Complications of medical care occur as a consequence of both the illness and the treatment. As such, we must question whether errors in the provision of care should be judged in the same light as complications attendant on the disease being treated. The use of quality assurance methods has focussed on continuing to define and decrease complications as a way of improving outcomes.
The article by Wanzel and colleagues in this issue (page xx) focuses on complications that occurred on a general surgery service. A complication was defined subjectively by the authors as “an unintended, adverse outcome that occurred after medical management or a surgical procedure, was not caused by the underlying disease and resulted in impaired health.” Complications are related to various categorized cofactors and the degree of severity (fatal, life threatening, moderate, trivial). Subjectivity was furthered by bowing to the attending clinician as to when an adverse event should be defined as a complication whenever there was disagreement between the rater and the attending clinician.
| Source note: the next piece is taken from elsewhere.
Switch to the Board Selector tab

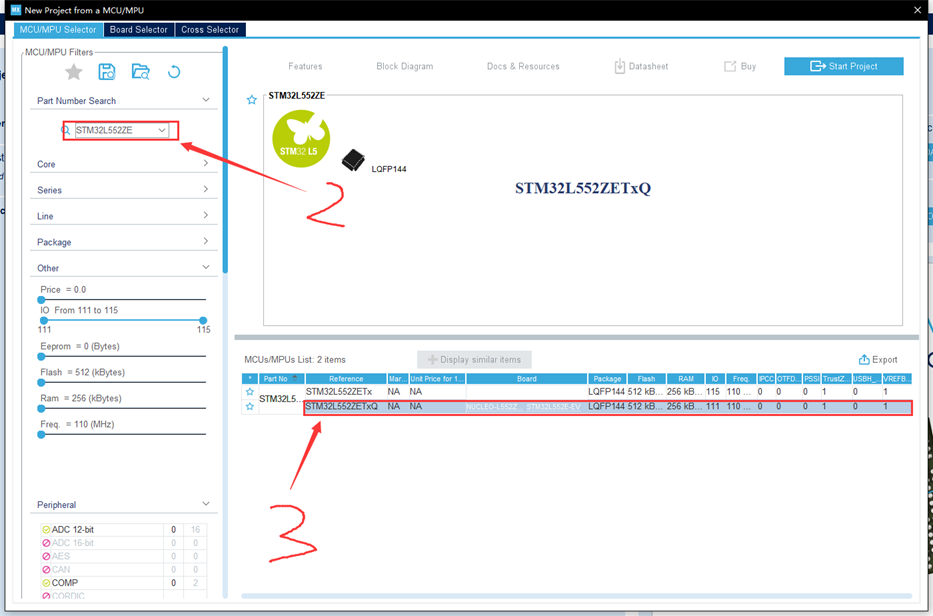[x=138, y=30]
The results are not surprising. Sicker patients had more complications, and 18% of the complications were judged to be errors. Six percent of complications were not documented in the charts, and only 20% of the complications were presented at morbidity and mortality rounds.
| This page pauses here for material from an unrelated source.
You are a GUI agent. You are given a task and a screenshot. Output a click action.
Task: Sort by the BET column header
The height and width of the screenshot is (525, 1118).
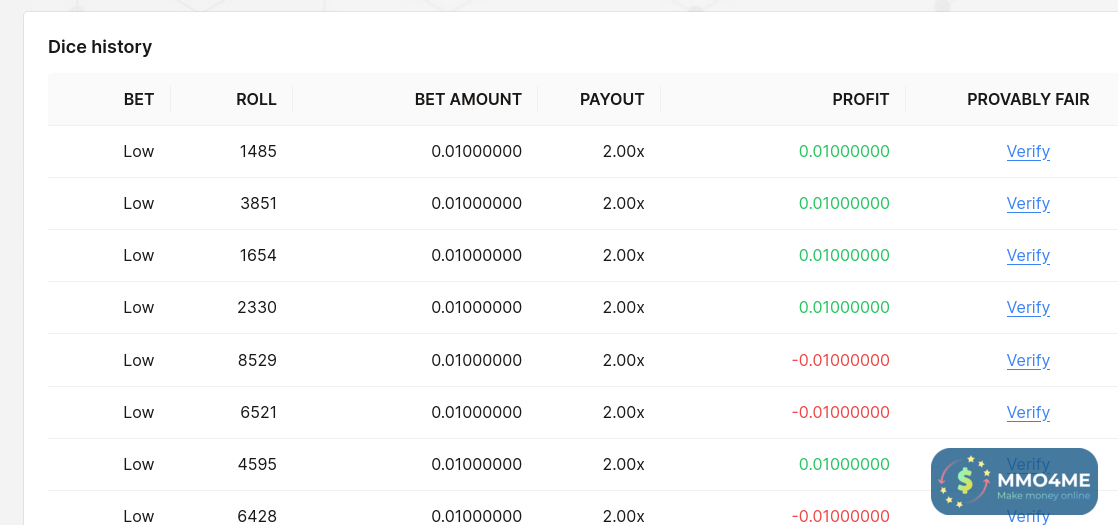(139, 99)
Codman is quoted as being one of the first to suggest that medical and surgical results should be monitored.1 What is not generally known is that as a result of this, Codman lost his job, thanks to the political views of the surgeons of the day!
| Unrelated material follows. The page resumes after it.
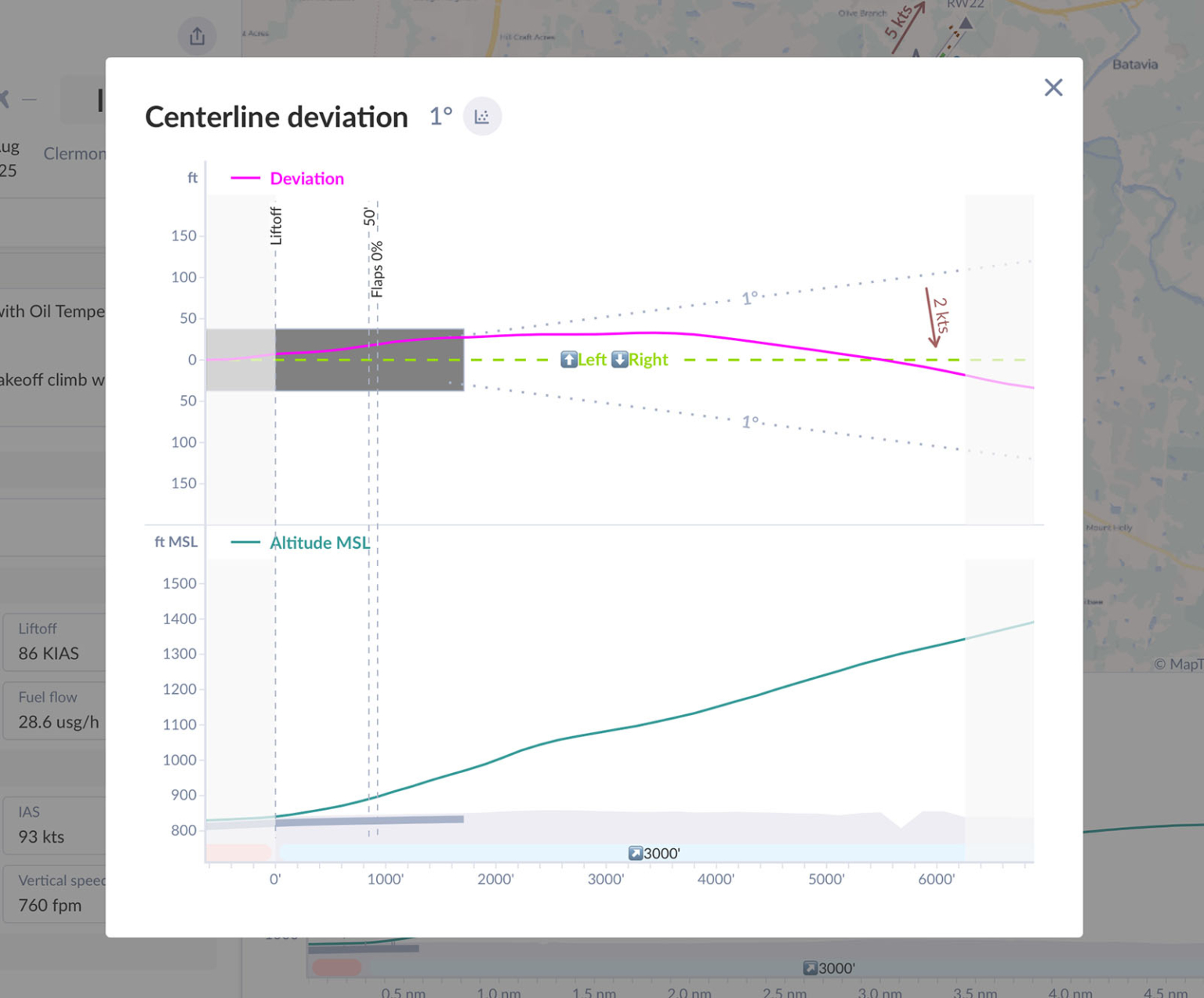Toggle the 1° deviation cone display
The image size is (1204, 998).
point(439,115)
The paper by Wanzel and colleagues joins others in the literature2 in pointing out to the medical and surgical communities that it lags compared with industry in developing and maintaining standards. There is no equivalent to the International Standards Organisation (ISO) 9000 revolution that has significantly improved industrial efficiency, including those machines that we, as surgeons, use routinely on patients. Why are we so reticent as a profession to address this issue? The factors are numerous and include our traditional reluctance to discuss errors publicly and our recognition that individual surgeons differ with respect to surgical technique, yet the outcomes are often the same. The most important factor probably is a lack of an appropriate infrastructure that allows for the orderly collection of relevant validated data, speedy analysis of the results and the communication of those results to the people most likely to influence them. This challenge must be met, and we need a “call to arms” to involve hospital administration and the payers of our medical care system to address this issue before we lose even more trust from the public we serve.